Let's talk a bit about what life looks like for the majority of people in Guatemala, and how there is a dire need for safe, dignified employment where one can earn a fare wage.


Due to corruption and lack of stability that exists within the country, unemployment is at an all-time high, with people desperate for work, and without opportunities to care for their families. Feeling as though there is no solution locally, many are leaving the country in order to find employment, and a safer environment for their families, with more hope for a future.


Al Jazeera News stated that “Guatemala is also now the top country of origin of migrants and asylum seekers detained at the US southern border. Most Guatemalan migrants and asylum seekers are from predominantly indigenous highlands areas, and many are families with children” (US Agents' Deployment to Stem Guatemalan Migration Raises Alarm, Cuffe, 2019, para. 3).

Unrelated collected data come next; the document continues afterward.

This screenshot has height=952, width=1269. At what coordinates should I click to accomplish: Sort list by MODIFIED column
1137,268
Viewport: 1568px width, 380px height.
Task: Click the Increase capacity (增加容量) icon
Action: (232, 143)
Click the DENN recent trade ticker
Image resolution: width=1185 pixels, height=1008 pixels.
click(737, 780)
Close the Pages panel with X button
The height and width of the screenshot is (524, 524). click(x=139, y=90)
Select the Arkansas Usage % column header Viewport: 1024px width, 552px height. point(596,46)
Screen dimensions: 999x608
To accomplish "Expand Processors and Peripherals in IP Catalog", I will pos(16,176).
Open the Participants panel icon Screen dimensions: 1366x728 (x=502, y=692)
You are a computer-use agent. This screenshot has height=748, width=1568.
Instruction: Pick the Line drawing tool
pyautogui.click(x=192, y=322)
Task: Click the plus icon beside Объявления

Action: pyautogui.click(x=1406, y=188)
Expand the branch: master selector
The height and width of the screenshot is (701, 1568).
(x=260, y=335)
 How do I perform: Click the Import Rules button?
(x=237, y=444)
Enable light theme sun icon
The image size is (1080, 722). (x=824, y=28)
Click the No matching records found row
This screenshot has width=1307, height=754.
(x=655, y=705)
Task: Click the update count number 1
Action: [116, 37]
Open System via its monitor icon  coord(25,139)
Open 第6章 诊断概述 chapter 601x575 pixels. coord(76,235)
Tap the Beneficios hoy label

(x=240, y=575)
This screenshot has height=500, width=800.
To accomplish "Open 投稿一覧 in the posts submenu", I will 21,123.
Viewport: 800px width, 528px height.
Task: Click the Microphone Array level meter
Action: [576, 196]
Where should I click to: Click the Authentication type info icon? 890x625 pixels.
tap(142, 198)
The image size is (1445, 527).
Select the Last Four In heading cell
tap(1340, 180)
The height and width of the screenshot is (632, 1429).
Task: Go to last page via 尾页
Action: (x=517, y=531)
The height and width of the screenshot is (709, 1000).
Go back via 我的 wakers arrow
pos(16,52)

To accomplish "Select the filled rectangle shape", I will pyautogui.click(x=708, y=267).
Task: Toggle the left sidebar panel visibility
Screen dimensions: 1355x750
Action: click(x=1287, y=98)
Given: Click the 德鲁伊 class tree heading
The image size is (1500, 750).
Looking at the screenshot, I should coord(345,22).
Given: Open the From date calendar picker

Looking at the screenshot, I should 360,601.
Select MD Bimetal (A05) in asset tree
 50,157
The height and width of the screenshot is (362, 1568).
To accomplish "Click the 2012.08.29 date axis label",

There is a level of desperation and hopelessness that exists throughout all of the country that many say is even worse than during the war (which ended in 1996). To make things even harder, the overall unemployment rates are even more dire for women. A 2018 UN Human Rights Committee Report Examining the efforts of Guatemala to promote and protect civil and political rights found that: “In the labour market, the inclusion of women was very low even if women represented 51 percent of the country’s population. Only four out of ten women worked and in addition suffered a considerable wage gap of 14.3 percent” (2018, para 19).


Unemployment is the overarching theme to almost all of the conversations that occur here on a daily basis. It is the ever-present complaint when you ask people how they are, especially women; they just need work, and it is nowhere to be found. I have held focus groups with women, and the takeaway from every meeting is that people just need work; safe, dignified work.